Search the entries below for the word "computer" and copy each line that has it.

• [RECORDS TO PROCESS]:
::::

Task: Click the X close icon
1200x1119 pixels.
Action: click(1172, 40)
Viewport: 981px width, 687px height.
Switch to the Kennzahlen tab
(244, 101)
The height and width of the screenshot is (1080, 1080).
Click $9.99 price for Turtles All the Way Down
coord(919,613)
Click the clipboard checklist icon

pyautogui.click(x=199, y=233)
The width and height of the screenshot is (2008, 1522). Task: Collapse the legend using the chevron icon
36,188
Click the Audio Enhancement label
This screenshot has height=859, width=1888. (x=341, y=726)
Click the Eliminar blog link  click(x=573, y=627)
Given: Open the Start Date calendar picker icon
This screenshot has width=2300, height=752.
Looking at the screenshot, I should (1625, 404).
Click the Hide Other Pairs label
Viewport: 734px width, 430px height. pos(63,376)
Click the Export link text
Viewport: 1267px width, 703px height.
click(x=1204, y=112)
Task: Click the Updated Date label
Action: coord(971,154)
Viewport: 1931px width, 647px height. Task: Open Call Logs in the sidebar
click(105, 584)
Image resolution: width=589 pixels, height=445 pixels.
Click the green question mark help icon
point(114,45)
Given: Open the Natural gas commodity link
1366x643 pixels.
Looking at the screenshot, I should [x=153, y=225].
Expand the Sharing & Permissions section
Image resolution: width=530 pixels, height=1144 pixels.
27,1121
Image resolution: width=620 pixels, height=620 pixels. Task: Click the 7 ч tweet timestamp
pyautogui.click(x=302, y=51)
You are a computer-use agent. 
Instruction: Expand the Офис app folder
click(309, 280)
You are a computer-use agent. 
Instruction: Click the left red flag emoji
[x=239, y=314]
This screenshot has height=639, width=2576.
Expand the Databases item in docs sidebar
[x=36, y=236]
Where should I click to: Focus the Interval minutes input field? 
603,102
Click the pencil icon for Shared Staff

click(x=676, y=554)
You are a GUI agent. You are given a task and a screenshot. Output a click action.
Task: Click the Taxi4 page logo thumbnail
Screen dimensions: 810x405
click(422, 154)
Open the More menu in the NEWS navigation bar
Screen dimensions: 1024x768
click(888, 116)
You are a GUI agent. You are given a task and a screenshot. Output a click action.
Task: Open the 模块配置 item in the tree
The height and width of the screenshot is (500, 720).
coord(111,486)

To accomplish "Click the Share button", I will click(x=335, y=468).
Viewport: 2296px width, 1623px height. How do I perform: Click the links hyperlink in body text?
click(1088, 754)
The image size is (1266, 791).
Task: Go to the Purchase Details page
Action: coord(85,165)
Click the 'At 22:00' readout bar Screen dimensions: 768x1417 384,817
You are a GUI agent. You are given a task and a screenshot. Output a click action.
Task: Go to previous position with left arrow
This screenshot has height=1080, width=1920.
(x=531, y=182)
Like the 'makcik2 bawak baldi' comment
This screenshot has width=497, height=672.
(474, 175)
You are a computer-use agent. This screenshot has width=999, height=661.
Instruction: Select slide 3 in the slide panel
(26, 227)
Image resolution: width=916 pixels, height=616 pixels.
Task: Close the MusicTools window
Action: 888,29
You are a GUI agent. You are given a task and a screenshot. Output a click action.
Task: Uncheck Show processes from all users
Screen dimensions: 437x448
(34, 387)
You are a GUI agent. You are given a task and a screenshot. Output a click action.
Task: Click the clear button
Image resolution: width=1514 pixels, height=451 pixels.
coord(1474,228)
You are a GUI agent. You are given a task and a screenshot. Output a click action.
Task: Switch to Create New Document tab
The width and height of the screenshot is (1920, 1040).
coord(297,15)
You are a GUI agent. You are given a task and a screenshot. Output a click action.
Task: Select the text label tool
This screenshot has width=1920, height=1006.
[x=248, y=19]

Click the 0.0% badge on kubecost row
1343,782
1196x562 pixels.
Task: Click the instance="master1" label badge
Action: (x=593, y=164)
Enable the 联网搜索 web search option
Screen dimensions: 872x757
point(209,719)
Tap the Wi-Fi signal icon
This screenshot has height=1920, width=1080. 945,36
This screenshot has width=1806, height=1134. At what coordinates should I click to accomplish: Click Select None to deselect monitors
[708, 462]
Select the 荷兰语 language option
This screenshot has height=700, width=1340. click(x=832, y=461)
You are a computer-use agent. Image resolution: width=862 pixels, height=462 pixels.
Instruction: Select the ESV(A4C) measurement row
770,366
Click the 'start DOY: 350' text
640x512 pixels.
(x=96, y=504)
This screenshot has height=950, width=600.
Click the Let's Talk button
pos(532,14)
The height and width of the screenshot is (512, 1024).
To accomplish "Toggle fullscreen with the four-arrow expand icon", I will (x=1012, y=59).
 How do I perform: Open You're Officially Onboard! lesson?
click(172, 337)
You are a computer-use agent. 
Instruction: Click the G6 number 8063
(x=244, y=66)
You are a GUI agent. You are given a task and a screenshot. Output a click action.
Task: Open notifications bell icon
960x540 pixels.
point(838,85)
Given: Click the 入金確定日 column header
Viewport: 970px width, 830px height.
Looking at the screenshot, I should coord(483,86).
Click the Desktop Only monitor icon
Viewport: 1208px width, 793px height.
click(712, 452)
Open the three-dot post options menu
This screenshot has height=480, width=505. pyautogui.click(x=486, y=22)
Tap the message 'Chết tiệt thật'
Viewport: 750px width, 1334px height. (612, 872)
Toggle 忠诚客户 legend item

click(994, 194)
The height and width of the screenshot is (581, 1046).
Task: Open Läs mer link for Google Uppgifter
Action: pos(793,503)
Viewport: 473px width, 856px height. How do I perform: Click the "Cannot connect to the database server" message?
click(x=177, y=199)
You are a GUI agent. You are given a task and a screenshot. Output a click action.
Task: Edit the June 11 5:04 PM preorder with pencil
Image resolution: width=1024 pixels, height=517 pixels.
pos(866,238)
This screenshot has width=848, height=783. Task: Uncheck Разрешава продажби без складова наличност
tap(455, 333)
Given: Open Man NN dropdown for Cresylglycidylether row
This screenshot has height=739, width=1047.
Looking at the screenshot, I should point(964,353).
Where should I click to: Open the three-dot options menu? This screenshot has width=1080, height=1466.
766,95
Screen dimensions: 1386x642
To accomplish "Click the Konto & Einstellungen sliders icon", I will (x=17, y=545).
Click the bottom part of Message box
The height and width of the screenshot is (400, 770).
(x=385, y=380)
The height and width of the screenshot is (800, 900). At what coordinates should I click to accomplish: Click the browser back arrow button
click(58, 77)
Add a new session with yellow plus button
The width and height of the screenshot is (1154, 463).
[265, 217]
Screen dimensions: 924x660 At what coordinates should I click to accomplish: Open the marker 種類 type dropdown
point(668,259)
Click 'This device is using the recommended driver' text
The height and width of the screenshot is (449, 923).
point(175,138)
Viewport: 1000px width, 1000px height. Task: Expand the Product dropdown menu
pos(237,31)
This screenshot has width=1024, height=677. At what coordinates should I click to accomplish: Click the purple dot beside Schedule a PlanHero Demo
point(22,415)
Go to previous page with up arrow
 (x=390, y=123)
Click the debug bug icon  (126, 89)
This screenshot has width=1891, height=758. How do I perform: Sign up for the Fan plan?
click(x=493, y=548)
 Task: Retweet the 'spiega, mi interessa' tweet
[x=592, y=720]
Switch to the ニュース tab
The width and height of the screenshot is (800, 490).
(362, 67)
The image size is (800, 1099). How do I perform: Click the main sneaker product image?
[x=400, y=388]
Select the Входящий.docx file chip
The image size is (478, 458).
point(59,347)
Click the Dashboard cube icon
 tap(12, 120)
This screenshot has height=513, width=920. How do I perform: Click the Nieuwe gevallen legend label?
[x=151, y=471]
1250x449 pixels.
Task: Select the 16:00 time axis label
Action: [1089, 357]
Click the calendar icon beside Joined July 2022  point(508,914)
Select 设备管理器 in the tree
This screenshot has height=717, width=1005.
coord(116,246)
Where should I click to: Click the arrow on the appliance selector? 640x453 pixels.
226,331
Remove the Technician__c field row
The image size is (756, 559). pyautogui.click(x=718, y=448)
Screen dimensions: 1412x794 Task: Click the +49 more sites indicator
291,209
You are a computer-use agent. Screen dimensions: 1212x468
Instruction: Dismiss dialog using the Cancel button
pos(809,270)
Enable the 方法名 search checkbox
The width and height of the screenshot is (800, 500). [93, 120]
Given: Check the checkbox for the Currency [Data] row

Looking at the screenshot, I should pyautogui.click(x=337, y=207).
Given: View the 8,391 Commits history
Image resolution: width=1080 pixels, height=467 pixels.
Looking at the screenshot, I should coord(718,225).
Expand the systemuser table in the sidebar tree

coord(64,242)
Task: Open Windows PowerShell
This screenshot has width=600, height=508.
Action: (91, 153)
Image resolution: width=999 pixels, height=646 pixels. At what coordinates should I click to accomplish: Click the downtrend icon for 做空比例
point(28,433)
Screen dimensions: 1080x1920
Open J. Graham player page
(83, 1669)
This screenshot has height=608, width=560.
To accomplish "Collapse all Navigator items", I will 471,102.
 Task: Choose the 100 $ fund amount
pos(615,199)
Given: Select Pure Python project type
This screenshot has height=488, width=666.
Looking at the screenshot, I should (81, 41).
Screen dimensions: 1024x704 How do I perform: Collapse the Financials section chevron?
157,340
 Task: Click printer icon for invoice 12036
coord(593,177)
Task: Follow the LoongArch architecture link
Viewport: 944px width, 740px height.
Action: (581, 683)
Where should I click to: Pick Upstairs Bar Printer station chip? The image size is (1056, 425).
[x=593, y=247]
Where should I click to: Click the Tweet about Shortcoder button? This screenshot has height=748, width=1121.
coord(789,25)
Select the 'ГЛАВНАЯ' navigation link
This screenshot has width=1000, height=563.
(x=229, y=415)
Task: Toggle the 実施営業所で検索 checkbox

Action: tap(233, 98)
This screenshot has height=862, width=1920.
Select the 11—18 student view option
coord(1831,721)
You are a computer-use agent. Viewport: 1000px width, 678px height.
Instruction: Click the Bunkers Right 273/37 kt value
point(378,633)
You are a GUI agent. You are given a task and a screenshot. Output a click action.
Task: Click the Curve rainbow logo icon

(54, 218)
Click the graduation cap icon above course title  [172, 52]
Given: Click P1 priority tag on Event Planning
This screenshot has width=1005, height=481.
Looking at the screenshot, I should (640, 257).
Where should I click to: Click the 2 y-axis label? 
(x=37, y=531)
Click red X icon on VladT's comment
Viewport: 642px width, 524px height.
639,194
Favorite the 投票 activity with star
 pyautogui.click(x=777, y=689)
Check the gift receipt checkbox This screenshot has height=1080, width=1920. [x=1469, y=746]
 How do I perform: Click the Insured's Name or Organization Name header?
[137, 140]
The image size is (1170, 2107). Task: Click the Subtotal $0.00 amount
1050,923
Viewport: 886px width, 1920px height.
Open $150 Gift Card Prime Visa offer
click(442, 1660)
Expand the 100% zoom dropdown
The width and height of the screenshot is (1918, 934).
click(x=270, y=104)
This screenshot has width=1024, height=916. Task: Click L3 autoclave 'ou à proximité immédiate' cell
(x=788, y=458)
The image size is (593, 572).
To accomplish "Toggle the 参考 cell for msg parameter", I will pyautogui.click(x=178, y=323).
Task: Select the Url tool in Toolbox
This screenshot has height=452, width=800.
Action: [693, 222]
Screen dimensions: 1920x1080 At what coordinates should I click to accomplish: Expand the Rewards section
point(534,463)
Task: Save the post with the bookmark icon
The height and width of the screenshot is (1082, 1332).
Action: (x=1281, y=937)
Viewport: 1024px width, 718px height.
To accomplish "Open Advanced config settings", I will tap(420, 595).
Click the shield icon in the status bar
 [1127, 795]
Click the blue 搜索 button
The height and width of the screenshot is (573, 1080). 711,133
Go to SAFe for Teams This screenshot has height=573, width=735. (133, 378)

::::

• [TASK SOLUTION]:
You are a computer-use agent. 
You are a computer-use agent. 
You are a computer-use agent. This screenshot has width=999, height=661.
You are a computer-use agent. Image resolution: width=862 pixels, height=462 pixels.
You are a computer-use agent. 
You are a computer-use agent. Screen dimensions: 1212x468
You are a computer-use agent. Viewport: 1000px width, 678px height.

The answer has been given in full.